§ **FRAGMENTO**
¿Hacia dónde vamos? Eso no debería ser difícil de responder. Pero lo es. Deberíamos consolidar nuestros éxitos y corregir nuestras falencias. Pero cuesta hacer un mea culpa. Por eso se acumulan remolinos innecesarios y podemos terminar en peligrosas aguas. Si tanto se tiene que empujar, incluso para moderados cambios, arriesgamos que el esfuerzo sea demasiado fuerte y lleve el badajo de la campana a extremos poco deseables. Somos un país de centros. La mesura nos es propia.
¿Por qué, entonces, estamos fragmentados, siendo tan tico el equilibrio? En una acera se aferran quienes quieren que sigamos haciendo solo más de lo mismo y, en otra, quienes niegan partes esenciales de nuestro éxito. Debemos aceptar, con humildad, la necesidad de cambios, pero no se pueden conquistar nuevos horizontes sin defender lo logrado. Está mal ignorar los avances, pero tal vez es peor la autocomplacencia que paraliza ajustes. No debemos temer ser iconoclastas y romper paradigmas. Pero la fuerte necesidad de ajustes requiere una dosis de continuidad. Ningún país está para experimentos. Ni a un lado ni al otro: ¡Al centro!
En los últimos 30 años se ha consolidado un modelo donde el equilibrio macroeconómico se basa en la apertura comercial. Hemos creado una plataforma exportadora que respalda una sólida inversión extranjera, orientada hacia una especialización productiva de alta tecnología y, recientemente, de servicios. En eso somos considerablemente exitosos. Nada en contra, pero, en su madurez, nuestro modelo enfrenta una fuerte heterogeneidad productiva, social y territorial, que lo hace, a largo plazo, poco sostenible. Necesitamos mejorar eso.
Veamos el estado de situación de nuestro modelo. Es una de cal y otra de arena. Tenemos un gran volumen y diversificación de exportaciones, pero altamente concentradas. El 2% de las empresas contribuye a más del 70% de las exportaciones y el 73% exporta menos del 1%.

§ **REGISTROS EXTRAÍDOS**
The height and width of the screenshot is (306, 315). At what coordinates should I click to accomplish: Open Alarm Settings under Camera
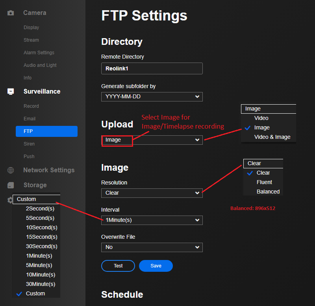(39, 53)
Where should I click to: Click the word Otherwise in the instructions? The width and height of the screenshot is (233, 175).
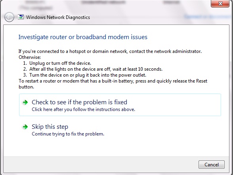pyautogui.click(x=30, y=57)
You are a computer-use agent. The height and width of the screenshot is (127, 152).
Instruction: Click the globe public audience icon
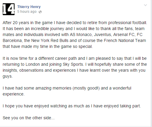(40, 12)
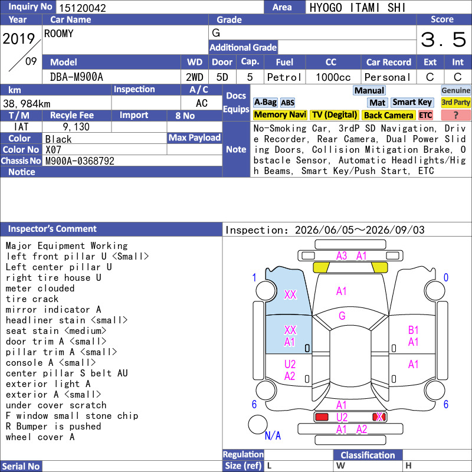Click the pink question mark badge

point(455,115)
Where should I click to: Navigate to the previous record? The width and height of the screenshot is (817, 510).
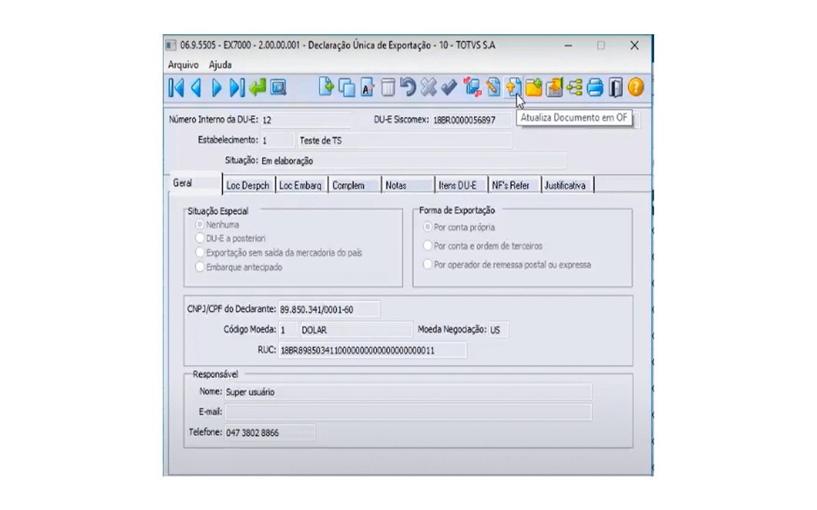pos(196,89)
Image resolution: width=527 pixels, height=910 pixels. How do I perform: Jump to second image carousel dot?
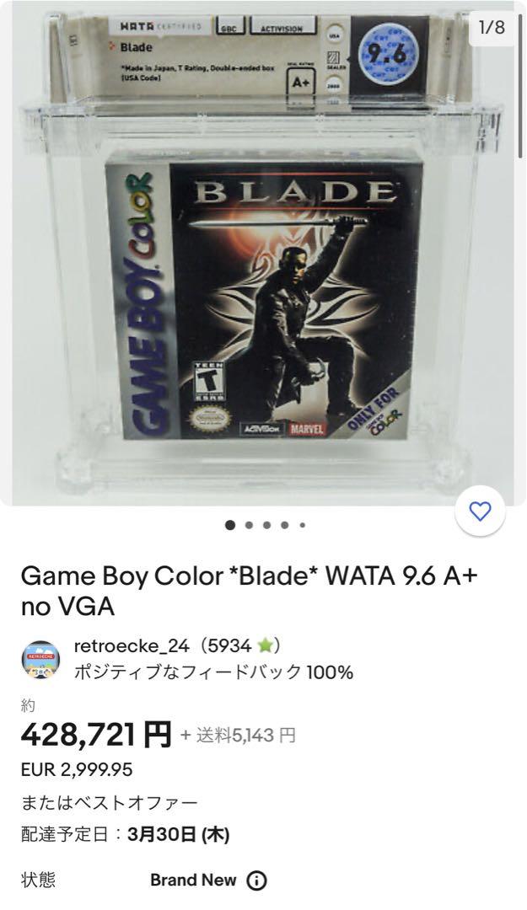tap(249, 525)
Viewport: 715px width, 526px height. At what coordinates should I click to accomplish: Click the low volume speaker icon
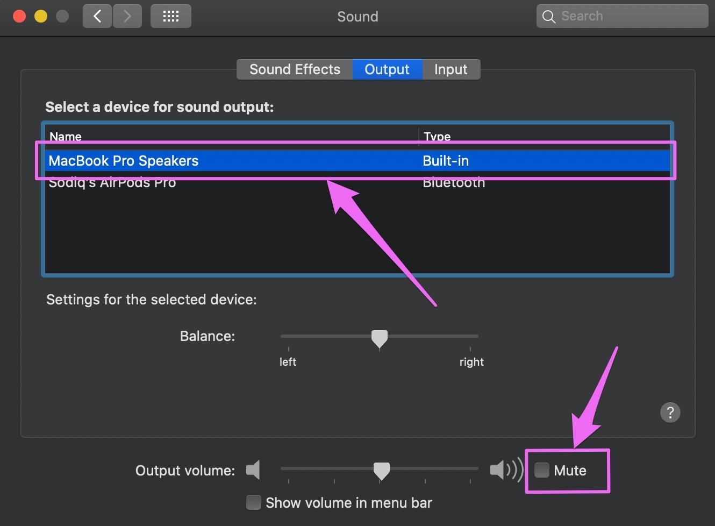[x=253, y=470]
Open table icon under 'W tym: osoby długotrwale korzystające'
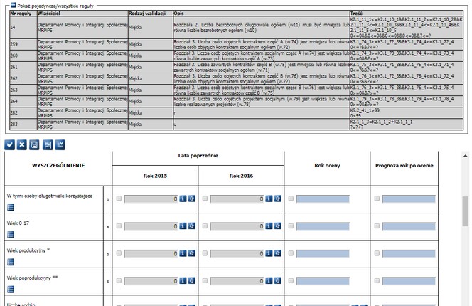This screenshot has width=472, height=306. pos(11,207)

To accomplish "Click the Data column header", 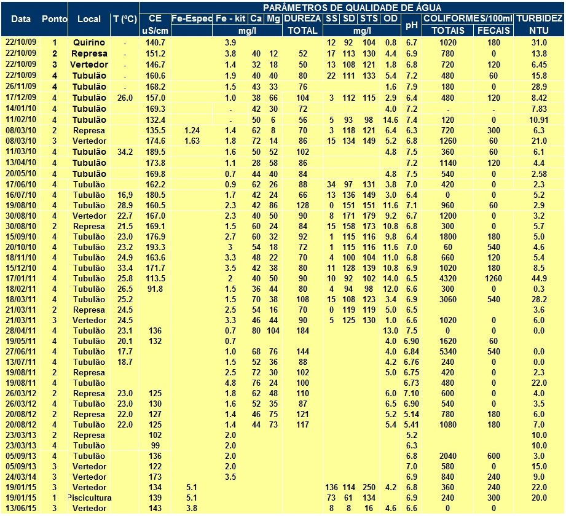I will (x=21, y=19).
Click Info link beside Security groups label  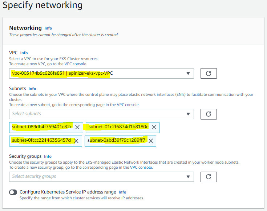click(x=48, y=156)
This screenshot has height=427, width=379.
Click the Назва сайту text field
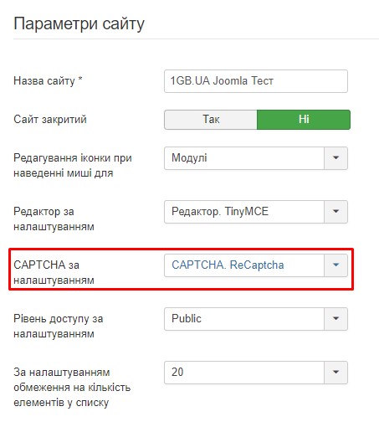point(256,81)
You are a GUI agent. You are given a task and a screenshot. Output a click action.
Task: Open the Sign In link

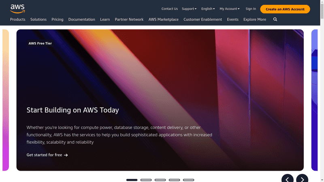click(251, 9)
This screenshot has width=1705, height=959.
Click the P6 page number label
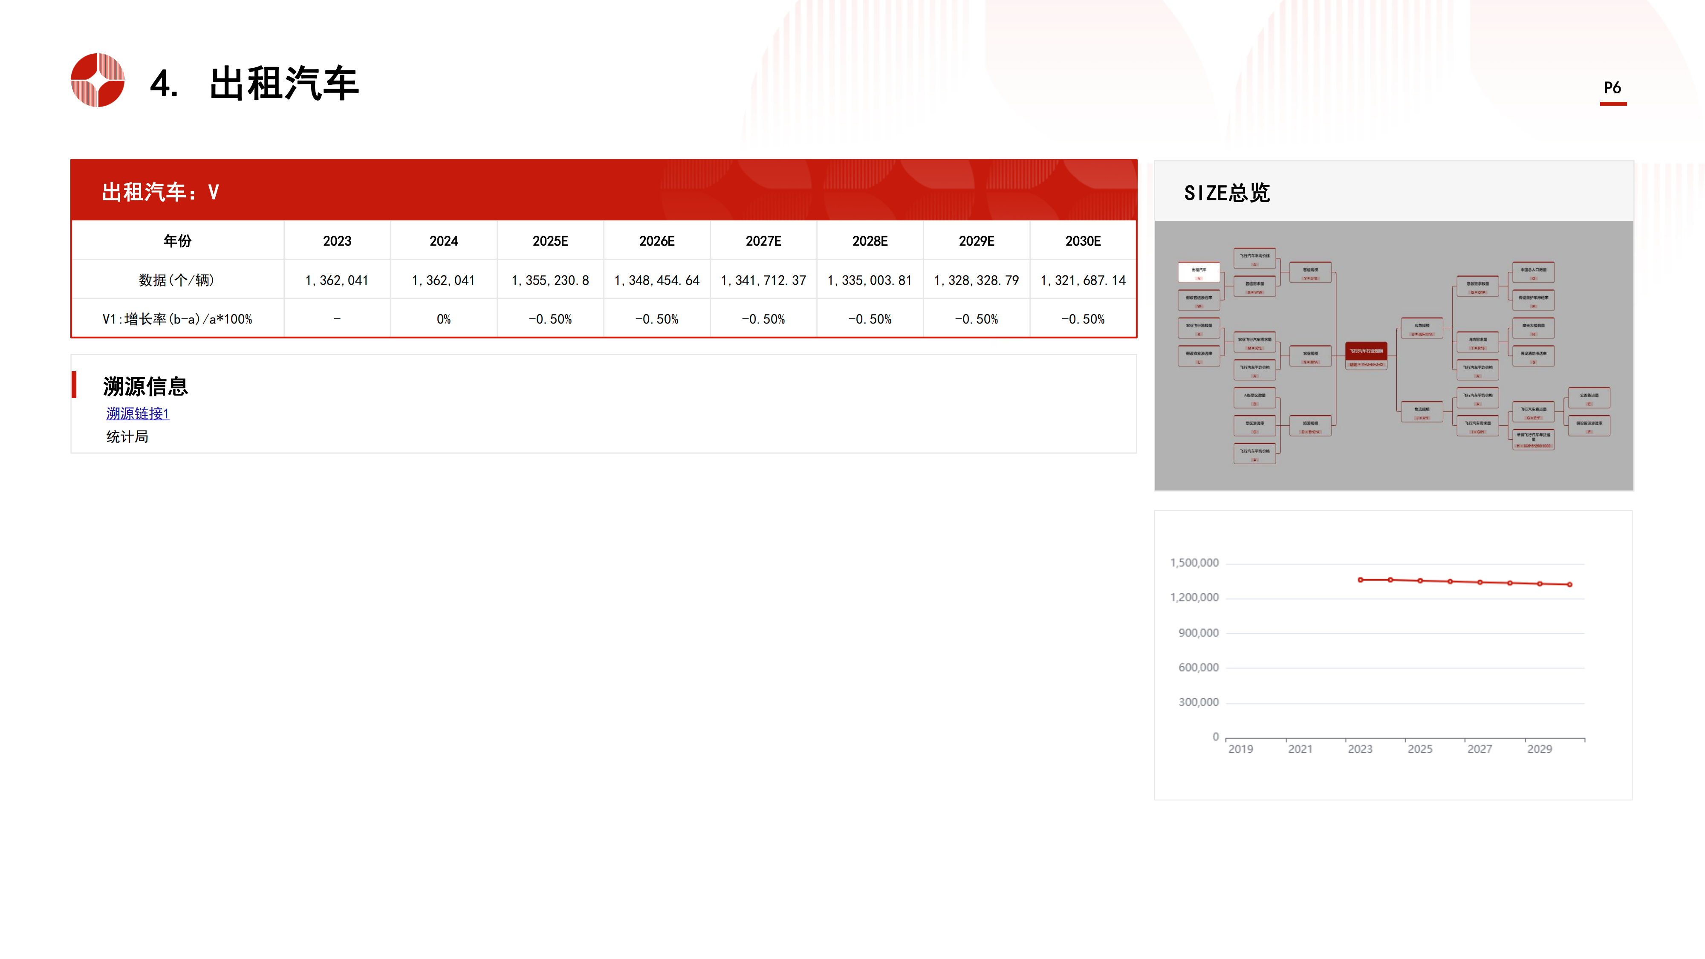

§ **TRABAJO POR HACER**
a) Enumera los tipos de heterogeneidad que, según el fragmento sobre el modelo económico, enfrenta el modelo en su madurez.
b) Resume el fragmento sobre el modelo económico en dos oraciones.
c) Prosigue el fragmento sobre el modelo económico a partir de su última oración.

§ **RESULTADOS POR TAREA**
a) Productiva, social y territorial.

b) El país, que es de centros y al que le es propia la mesura, está fragmentado entre quienes quieren seguir haciendo solo más de lo mismo y quienes niegan partes esenciales de su éxito, y hay que aceptar con humildad la necesidad de cambios sin dejar de defender lo logrado. El modelo consolidado en los últimos 30 años, basado en la apertura comercial y en una plataforma exportadora que respalda la inversión extranjera, ha sido exitoso, pero enfrenta una fuerte heterogeneidad productiva, social y territorial y unas exportaciones muy concentradas, pues el 2% de las empresas contribuye a más del 70% de ellas.

c)
Fuera de zona franca, los principales productos de exportación siguen siendo agrícolas: banano, piña y café. Nuestras exportaciones fuera de regímenes especiales no denotan cambios estructurales. La manufactura doméstica no está orientada hacia la competitividad internacional, pero la enfrenta, con fuerte impacto en su déficit comercial, y resulta que, por cada dólar de exportación, se importan insumos o bienes de consumo equivalentes a $2,5.
Las exportaciones costarricenses participan en cinco cadenas globales de valor de alta tecnología. Sin embargo, el grueso de esa producción se centra en insumos importados y tiene poco valor nacional agregado. De cada $7 de valor exportado, solo $3 corresponden a valor nacional agregado, que se concentra en ensamblaje, con mano de obra técnica media y con encadenamientos locales prioritariamente de logística, transporte y embalaje.
La presencia de multinacionales de punta nos ofrece una formidable oportunidad de encadenamientos de alto valor que deberíamos aprovechar a plenitud. Pero no lo hacemos como podríamos, entre otras razones porque el país carece de las condiciones necesarias entre las que se encuentran: una política industrial de incentivos vinculados a la transferencia tecnológica, baja inversión pública y escasa inversión privada en investigación. Tampoco se estimula, con contrapartidas fiscales, a que la empresa privada invierta en I+D+i, como es cada vez más usual en el ámbito latinoamericano.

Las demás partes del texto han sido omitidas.